Photo by Kyle Thompson
A few Novembers ago, my wife and I traveled to Ohio to visit family—and hunt rabbits. Come first day, though, the focus shifted to geese, thanks to cold weather, snow, and a steady stream of honkers. The only problem? No decoys. However, with some quick thinking and an hour or so of arts-and-crafts time, we were able to assemble a dozen silhouette decoys that looked good enough to kill a limit of Canadas. Here's how we made them.
What you'll need
-Cardboard sheets (approx. 36x36 inches)
-Paint stir sticks (one for each decoy)
-Matte spray paint (gray, white, black, and brown)
Ask for some empty cardboard boxes at your local market or grocery store. Look for bigger boxes. (You're going to need sheets of cardboard that measure about 36 x 36 inches.) Carefully break down the boxes with a utility knife.
On three of the cardboard sheets, draw—to the best of your artistic abilities—the outlines of Canada geese in various body postures—sentry, feeder, feeder with an outstretched neck—then carefully cut along the lines.
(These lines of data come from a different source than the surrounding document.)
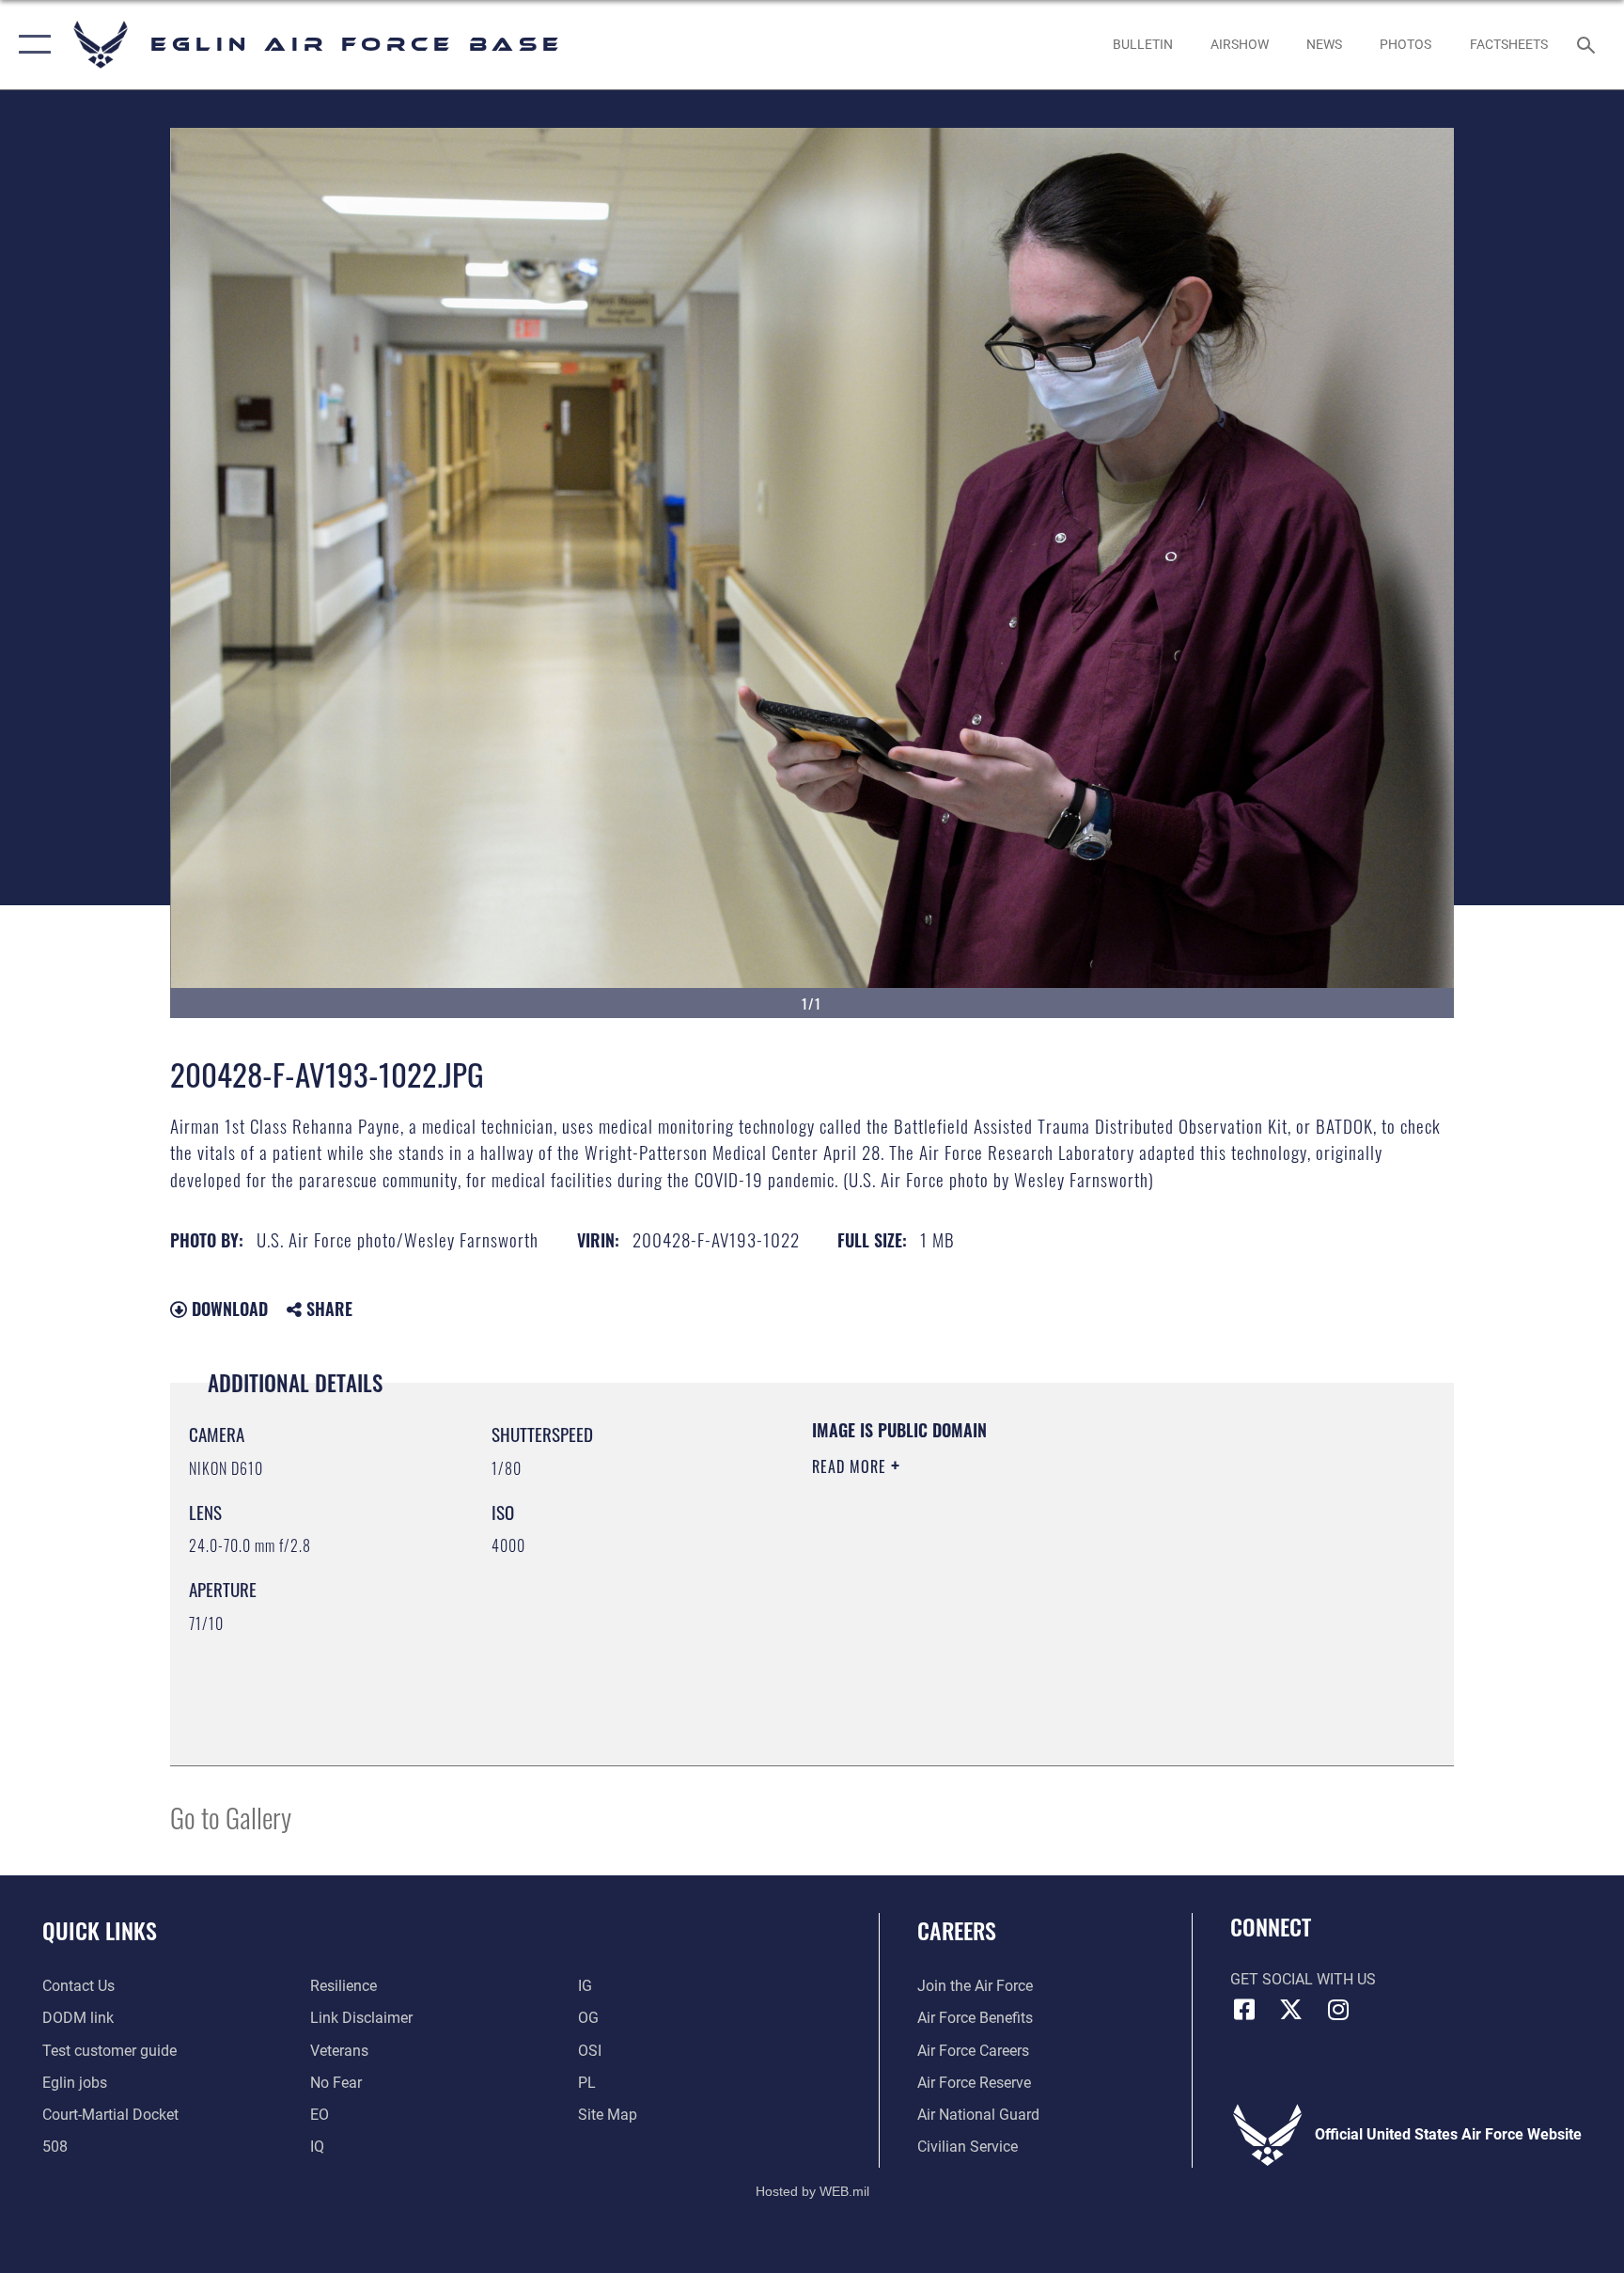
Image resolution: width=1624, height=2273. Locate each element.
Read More (851, 1466)
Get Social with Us (1303, 1979)
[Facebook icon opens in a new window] (1244, 2010)
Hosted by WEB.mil (812, 2191)
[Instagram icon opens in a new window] (1338, 2010)
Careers (956, 1930)
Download (227, 1308)
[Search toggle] (1588, 44)
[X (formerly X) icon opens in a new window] (1291, 2010)
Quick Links (99, 1930)
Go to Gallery (230, 1816)
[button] (30, 44)
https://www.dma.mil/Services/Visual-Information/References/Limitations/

Use the silhouettes you cut out in Step 2 to trace more geese on the other cardboard sheets, and cut along the lines. Next, staple a stir stick to each decoy and cut each bottom to a point so you can stake the deke into the ground.
Shake the cans and start painting. Heads and necks are black. Chests are gray, blending into white from belly to tail. Backs are black with a mist of brown. It's not a bad idea to paint the legs (in this case, the stir stick) black, too.